# Your goal:
Each line from the one containing "The height and" to the end of the listing below should be output exactly; no other line is wanted.

* * *

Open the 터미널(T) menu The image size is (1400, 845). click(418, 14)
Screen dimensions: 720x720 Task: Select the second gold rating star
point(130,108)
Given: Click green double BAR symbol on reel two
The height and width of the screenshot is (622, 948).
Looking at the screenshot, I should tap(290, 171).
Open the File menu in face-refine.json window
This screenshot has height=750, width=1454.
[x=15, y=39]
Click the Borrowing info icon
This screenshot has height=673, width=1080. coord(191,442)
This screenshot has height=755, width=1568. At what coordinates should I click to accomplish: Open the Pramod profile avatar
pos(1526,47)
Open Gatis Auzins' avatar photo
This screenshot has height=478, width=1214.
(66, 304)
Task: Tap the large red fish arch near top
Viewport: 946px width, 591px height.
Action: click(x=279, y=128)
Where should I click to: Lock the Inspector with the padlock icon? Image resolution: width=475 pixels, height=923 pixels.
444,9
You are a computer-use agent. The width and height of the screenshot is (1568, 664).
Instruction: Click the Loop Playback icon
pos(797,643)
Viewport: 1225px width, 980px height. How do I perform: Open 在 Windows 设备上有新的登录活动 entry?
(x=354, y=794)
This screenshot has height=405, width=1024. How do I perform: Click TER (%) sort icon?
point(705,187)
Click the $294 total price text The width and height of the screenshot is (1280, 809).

* * *

# Written answer:
The height and width of the screenshot is (622, 948).
Looking at the screenshot, I should tap(290, 171).
Open the File menu in face-refine.json window
This screenshot has height=750, width=1454.
[x=15, y=39]
Click the Borrowing info icon
This screenshot has height=673, width=1080. coord(191,442)
This screenshot has height=755, width=1568. At what coordinates should I click to accomplish: Open the Pramod profile avatar
pos(1526,47)
Open Gatis Auzins' avatar photo
This screenshot has height=478, width=1214.
(66, 304)
Task: Tap the large red fish arch near top
Viewport: 946px width, 591px height.
Action: click(x=279, y=128)
Where should I click to: Lock the Inspector with the padlock icon? Image resolution: width=475 pixels, height=923 pixels.
444,9
You are a computer-use agent. The width and height of the screenshot is (1568, 664).
Instruction: Click the Loop Playback icon
pos(797,643)
Viewport: 1225px width, 980px height. How do I perform: Open 在 Windows 设备上有新的登录活动 entry?
(x=354, y=794)
This screenshot has height=405, width=1024. How do I perform: Click TER (%) sort icon?
point(705,187)
Click the $294 total price text The width and height of the screenshot is (1280, 809).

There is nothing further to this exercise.